Note: this article first appeared in Raydiant’s series, The Future of Shopping, here.

How has consumer shopping behavior evolved over the past 5 years?

It’s an omni-channel buying world. Consumers are both online and offline at multiple times throughout their buying journeys. That has big implications for relevant sales models, cost-effective marketing media, pricing, and channel management.

What are the top 3 trends shaping the ways consumers shop?

Let me cite shopping issues for consumers and for suppliers:

Shopping has always been a social experience as well as an economic transaction for millennia. And the pandemic is unlikely to change that. For example, in 2019 (before the pandemic), Ecommerce as a percentage of total U.S. retail sales was 11.4% (Dept. of Commerce data). In Q2 of 2020 (maximum lockdown conditions, so far, in the U.S. and most other countries), it increased to 15.7% (a gain of less than 5% when stores were closed or limited to 25-50% of capacity); and it has been trending down every quarter since then: down to 13% by Q2 of 2021. But when I ask executives to guess the actual percentages, I routinely get estimates between 30 – 60% — in other words, many companies are orders-of-magnitude off in their assumptions about this key aspect of shopping behavior.

This does NOT mean the internet is marginal in affecting how consumers shop. Consumers now have comparative price, product, and user-experience information available to them BEFORE they get to the point-of-sale or speak with a Sales or Service rep. As a result, the skills required of sales people are increasing, fast. The days of a sales or service person being essentially an organic version of direct mail or product literature are disappearing; reps in retail and most other industries must add value when they do interact with customers.

The costs of Marketing via social media and other online channels have increased steadily, and the pandemic accelerated the costs. Online is an increasingly expensive, cluttered medium with diminishing returns, and also very high-maintenance, because you must maintain expertise about the changing algorithms of multiple online vehicles whose relative popularity can change suddenly: for instance, how many U.S. CMOs even knew how to spell Tik Tok as recently as 2 years ago? 

What’s the future of shopping? 

“Predictions are always risky, especially about the future.” That said, it is now and likely to remain an omni-channel buying world, and that requires the development and management of a multi-channel response by sellers. 

Second, do not simply follow fads or assume that it’s a “digital eats physical” world. Online and offline are now typically complements, not substitutes. And online marketing channels are increasingly a deep-pockets/big-numbers game for well-resourced incumbents, not for newer entrants or smaller firms in the industry. 

Third, the above means that ignoring other marketing channels is myopic and self-defeating (e.g., signage: note how a number of tech firms have now started using old-time billboard ads because the online channels are so expensive.)

What are 3 actionable steps an organization can take to prepare for the future?

First make sure that you understand cause-and-effect links in your customer-conversion process.

Second, monitor and manage the allocation of marketing/sales resources so they reflect how those links work today, not yesterday, in your market: to do that, you need data tools, not just a CRM system.

Third, performance management practices, including a cadence of performance reviews of your business-development people is required (because much of the relevant data for understanding and maintaining data about buying journeys is lodged in the heads of those people, not the CRM system), but good performance reviews are probably the most under-utilized management lever in most companies.

* What the exercise asks:
In the article on the future of shopping, what percentage of total U.S. retail sales did e-commerce account for in 2019?

* Extracted information:
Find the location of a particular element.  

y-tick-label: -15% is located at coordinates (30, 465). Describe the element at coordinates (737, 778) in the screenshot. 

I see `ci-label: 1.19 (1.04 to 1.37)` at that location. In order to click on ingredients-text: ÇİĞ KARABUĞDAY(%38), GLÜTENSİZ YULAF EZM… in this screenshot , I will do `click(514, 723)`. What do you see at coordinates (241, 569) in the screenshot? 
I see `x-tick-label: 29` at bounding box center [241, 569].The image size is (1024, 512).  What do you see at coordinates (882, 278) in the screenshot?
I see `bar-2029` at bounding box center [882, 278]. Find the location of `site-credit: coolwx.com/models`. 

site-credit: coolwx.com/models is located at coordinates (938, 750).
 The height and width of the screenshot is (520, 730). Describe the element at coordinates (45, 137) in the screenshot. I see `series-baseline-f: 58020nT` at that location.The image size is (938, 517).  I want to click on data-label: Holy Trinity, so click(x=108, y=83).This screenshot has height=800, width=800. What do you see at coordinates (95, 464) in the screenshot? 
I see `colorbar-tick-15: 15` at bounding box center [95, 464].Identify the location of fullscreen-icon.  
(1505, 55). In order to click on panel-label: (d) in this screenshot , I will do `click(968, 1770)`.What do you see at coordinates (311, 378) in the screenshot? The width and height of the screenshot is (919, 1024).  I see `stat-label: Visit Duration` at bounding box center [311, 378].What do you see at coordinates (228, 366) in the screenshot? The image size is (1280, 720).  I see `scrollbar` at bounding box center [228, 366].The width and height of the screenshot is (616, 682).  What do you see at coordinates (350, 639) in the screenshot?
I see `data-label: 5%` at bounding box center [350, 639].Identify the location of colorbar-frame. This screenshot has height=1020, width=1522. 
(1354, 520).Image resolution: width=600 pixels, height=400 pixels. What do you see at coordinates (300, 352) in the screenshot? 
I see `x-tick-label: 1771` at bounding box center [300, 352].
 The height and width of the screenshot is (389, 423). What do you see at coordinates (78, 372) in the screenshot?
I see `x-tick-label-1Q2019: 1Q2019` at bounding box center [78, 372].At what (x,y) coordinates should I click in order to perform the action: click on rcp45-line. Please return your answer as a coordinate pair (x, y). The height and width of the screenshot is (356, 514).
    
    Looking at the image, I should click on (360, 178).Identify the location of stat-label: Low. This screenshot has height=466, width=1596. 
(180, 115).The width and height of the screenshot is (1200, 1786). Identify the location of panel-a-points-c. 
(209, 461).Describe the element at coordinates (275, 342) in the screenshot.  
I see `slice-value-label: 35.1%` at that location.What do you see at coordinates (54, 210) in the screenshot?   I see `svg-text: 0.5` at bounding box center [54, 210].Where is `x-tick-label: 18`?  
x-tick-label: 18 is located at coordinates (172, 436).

* Written answer:
11.4%